In the past five years, western countries have taken great steps to protect themselves (in Afghanistan and Iraq), and have stirred up a hornet's nest. Africans may rightly ask how the west can respond so forcefully to the deaths of 3,000 Americans in New York, Virginia and Pennsylvania on 11 September 2001, and yet hesitate to send troops into Sudan after the killing of 180,000 people and the displacement of two million others. US efforts to stem international terrorism in Somalia by supporting local warlords have fallen flat, as the wrong set of villains took Mogadishu this month. International efforts to save the people of Darfur, who face daily terrorism, might have proved more successful.

Which brings us back to foreign aid. As long as dictatorship prevails across much of Africa, the objectives of the G8 leaders at Gleneagles will remain a dead letter. Countries as canny as Ghana, Mali and Mozambique, which have steadily opened their economies to private investors and their politics to different opinions, do not receive enough aid, while others such as Ethiopia and Cameroon receive far too much. The west must start using more sticks and fewer carrots. And more aid should be targeted at specific Africa-wide causes, such as establishing regional universities and researching new drugs for malaria, rather than just dispersing it over many countries, watering weeds as well as flowers.

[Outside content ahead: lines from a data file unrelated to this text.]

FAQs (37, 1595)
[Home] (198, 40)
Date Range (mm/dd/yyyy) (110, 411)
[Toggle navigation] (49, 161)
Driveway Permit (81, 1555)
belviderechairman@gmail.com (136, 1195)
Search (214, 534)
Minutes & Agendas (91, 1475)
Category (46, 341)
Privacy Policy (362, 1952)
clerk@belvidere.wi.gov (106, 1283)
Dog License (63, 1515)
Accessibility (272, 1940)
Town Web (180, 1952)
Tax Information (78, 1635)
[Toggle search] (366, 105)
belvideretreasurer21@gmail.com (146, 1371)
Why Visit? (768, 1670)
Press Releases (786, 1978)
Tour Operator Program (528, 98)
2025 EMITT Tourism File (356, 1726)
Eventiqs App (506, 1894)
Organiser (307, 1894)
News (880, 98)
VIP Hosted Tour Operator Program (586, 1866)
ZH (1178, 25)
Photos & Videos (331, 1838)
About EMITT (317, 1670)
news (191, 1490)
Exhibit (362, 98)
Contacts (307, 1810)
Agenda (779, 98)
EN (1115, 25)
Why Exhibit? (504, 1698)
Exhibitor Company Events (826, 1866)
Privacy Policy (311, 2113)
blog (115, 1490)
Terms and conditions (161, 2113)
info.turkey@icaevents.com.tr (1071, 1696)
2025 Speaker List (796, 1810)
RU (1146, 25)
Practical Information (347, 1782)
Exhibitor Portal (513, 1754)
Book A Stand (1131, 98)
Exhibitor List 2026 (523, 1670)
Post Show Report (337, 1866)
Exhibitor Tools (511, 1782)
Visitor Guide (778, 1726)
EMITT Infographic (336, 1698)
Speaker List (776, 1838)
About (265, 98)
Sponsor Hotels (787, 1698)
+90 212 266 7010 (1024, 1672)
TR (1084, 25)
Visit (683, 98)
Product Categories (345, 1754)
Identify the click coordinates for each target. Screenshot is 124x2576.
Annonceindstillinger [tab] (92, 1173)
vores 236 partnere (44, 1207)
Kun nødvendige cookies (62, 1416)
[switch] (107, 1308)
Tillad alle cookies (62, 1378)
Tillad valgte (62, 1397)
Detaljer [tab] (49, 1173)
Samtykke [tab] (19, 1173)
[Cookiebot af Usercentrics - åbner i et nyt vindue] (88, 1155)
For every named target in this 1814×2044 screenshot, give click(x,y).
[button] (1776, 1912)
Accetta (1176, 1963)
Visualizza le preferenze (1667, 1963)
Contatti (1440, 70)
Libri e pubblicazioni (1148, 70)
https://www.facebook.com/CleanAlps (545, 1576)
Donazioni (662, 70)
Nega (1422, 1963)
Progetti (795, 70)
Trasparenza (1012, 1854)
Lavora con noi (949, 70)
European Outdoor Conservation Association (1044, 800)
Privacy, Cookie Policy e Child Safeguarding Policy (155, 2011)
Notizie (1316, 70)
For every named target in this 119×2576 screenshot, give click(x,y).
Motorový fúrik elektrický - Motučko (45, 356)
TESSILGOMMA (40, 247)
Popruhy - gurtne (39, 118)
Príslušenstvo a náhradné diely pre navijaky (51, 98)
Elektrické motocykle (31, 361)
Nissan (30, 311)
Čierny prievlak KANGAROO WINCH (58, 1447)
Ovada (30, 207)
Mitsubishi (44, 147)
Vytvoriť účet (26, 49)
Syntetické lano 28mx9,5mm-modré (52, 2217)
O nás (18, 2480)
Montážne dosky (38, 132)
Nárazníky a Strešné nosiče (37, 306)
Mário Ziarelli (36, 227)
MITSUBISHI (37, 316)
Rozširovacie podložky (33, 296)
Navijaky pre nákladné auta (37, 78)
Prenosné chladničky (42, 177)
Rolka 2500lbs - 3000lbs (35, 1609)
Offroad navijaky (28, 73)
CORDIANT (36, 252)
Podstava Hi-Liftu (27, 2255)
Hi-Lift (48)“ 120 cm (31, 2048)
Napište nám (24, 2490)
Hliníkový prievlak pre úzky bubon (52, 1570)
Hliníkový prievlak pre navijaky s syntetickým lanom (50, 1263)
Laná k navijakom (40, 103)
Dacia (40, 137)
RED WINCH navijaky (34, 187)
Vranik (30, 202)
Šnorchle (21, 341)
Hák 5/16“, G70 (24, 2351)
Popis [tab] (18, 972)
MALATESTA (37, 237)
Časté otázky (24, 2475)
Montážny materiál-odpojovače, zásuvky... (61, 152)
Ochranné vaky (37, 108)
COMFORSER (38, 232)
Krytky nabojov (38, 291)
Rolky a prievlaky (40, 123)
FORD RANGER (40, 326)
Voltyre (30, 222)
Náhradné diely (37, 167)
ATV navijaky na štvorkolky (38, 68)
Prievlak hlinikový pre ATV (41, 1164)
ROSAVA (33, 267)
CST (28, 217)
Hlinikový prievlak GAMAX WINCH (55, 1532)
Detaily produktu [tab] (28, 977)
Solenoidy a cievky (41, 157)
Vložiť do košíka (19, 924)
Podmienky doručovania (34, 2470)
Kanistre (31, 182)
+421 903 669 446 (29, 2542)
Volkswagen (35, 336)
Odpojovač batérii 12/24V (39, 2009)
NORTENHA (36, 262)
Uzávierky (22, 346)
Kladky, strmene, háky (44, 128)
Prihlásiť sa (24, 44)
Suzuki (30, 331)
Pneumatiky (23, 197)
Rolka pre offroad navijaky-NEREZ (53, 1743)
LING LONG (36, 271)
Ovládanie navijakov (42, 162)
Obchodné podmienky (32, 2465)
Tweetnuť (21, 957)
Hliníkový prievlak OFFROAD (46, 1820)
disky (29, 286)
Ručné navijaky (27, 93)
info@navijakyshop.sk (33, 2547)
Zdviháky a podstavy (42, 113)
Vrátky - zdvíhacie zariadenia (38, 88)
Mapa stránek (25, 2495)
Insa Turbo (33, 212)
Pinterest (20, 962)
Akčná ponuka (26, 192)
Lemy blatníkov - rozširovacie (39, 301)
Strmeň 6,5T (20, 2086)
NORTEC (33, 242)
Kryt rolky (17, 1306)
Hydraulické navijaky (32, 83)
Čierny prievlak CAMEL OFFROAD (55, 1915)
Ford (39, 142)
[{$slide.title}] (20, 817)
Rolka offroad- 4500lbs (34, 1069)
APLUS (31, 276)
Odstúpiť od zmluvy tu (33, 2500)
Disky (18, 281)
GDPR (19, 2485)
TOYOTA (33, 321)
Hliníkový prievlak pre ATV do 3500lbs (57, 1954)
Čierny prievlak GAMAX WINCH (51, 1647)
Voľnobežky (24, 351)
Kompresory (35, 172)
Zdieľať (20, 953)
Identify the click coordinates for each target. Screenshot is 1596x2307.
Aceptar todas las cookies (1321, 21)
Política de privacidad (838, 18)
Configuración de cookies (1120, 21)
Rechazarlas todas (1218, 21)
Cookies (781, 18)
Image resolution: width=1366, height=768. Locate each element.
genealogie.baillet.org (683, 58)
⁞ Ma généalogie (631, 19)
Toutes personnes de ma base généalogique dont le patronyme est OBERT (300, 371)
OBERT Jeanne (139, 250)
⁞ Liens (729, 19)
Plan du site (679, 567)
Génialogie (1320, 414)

A year on from the Live 8 concerts, energies should be aimed at other causes - for instance, barring western arms sales to unrepresentative governments, quarantining any state that imprisons journalists for expressing personal opinions, abolishing laws that make it a crime to criticise African presidents, focusing aid on the few countries that have used it properly, or seizing illicit African holdings in western banks, the way the British navy intercepted slaving ships on the high seas once the abominable trade in human beings was outlawed. Few African leaders would understand that parallel, but most of their citizens would.

Since Gleneagles:
19 of the world's poorest countries have had their debt cancelled.
11 million children have died from conflict and disease (or one child every three seconds).
1 million HIV sufferers now have access to treatment, with the aim to have universal access by 2010.
500,000 women have died in pregnancy or childbirth (or one woman every minute).
4,500 teachers can be recruited in Zambia after the relief of national debt from £7bn to £500m.
300,000 children are able to go to school in Burundi thanks to the removal of education fees.